Rem actually found this fun. In his own assault unit in the Border Guard, if someone couldn’t even do this, they’d start by beating them half to death — but coaxing them with words had a different kind of enjoyment.
“Hey, what, are you praying for the other guy to kill you? Relax your grip on your sword? And you think you’ll smoothly parry the attack like that? Yeah, go ahead. But if you can’t block it, I’ll split your skull, got it?” 𝙛𝓻𝒆𝒆𝒘𝙚𝓫𝙣𝙤𝒗𝙚𝓵.𝙘𝙤𝙢
After “noble hunter,” Rem had now gained another nickname: “skull crusher.”
His way of coaxing didn’t lack for intensity. But the soldiers stood their ground, which was impressive in its own right.
More precisely, it was Rem’s teaching method that was remarkable.
If some of the men from his assault unit saw this, they’d be sure an evil spirit had possessed their captain and would have their axes at his throat.

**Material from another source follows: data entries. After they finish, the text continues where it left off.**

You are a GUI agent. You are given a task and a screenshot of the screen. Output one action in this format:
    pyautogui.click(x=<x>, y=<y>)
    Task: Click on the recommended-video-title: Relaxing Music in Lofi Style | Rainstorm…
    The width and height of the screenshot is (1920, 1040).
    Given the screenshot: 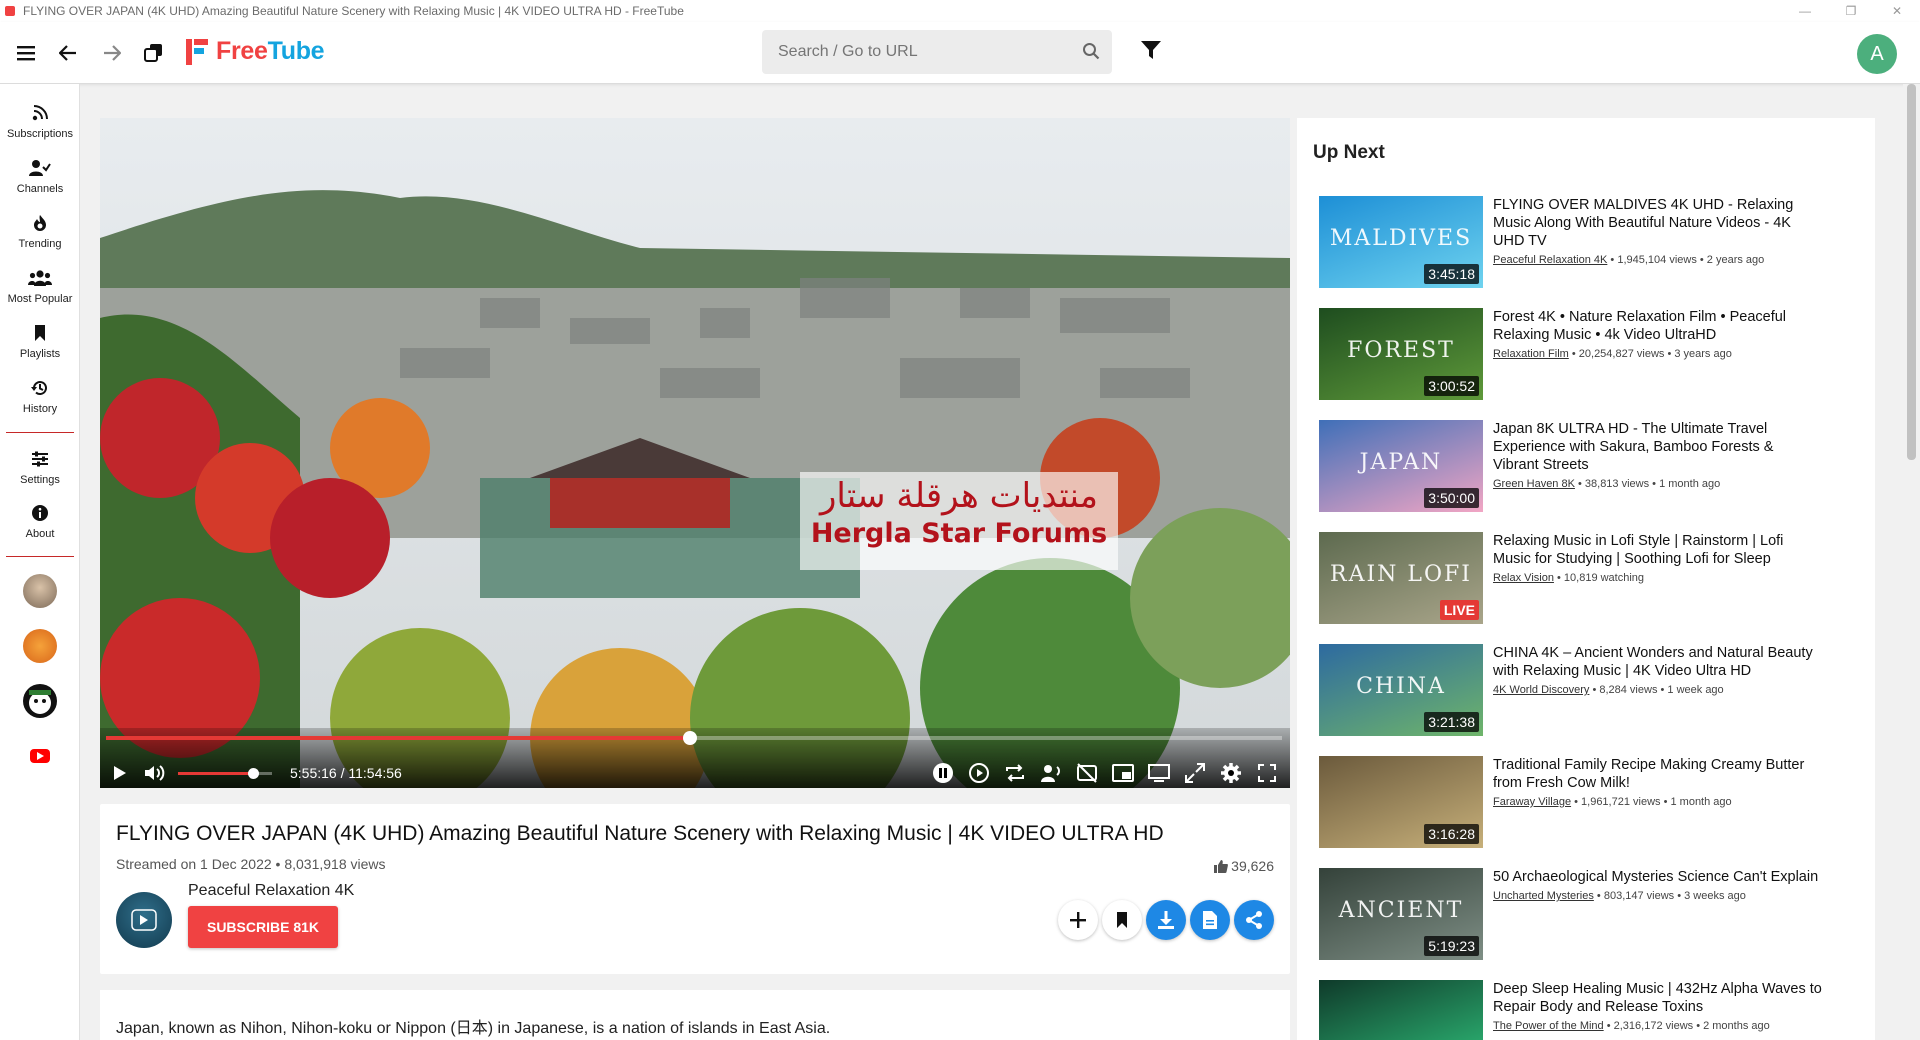 What is the action you would take?
    pyautogui.click(x=1658, y=550)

In just one day since the Mad Order of Knights had arrived, a training frenzy had swept the royal training hall — lasting until the moon was high. No one stopped or rested. But there was no forcing.
Everyone went to their duties, took breaks, or joined training of their own accord.
It was the same for the Madmen. Those who wanted to rest could rest.
“To cause this ruckus the moment you arrive...”
Into the corner of the training hall stepped a blond man. He wore a thin but vividly red shirt and navy trousers. The fabric itself was fine, but it was still no more than casual wear.
Who would guess that someone dressed like that was the king?
The formal audience was three days away, yet the king of Naurillia had come to the royal training hall.
The uproar was surprising enough, and with his friend having come, he’d taken the chance to come see him.
It was also a night heavy with accumulated fatigue. The past several days had been a string of headaches — most of them of his own making, but that didn’t make them any easier.
“Hey.”
Crang called to Enkrid. It was already deep night. Moonlight shone on the ground, and moths made crackling sounds as they burned against the torches.
It was a night with many moths drawn to the flames.
“Yeah.”
Enkrid wiped his sweat and raised a hand to return his king’s greeting. The king was holding a bottle of liquor he had just brought from the royal family’s storage.
“How about a drink?”
It was a liquor that wasn’t brought out unless there was something worth celebrating, and only three bottles remained in the royal vault.
Its nickname was “Founding Liquor” — because it had been brewed at the founding of the nation and so few bottles remained, and because of a legend that the Sun God, the royal family’s guardian deity, had taught them how to brew it.
“Sure.”
Enkrid gave another plain reply. He wasn’t surprised at the king’s sudden appearance — there was no reason to be surprised at a friend coming to see him.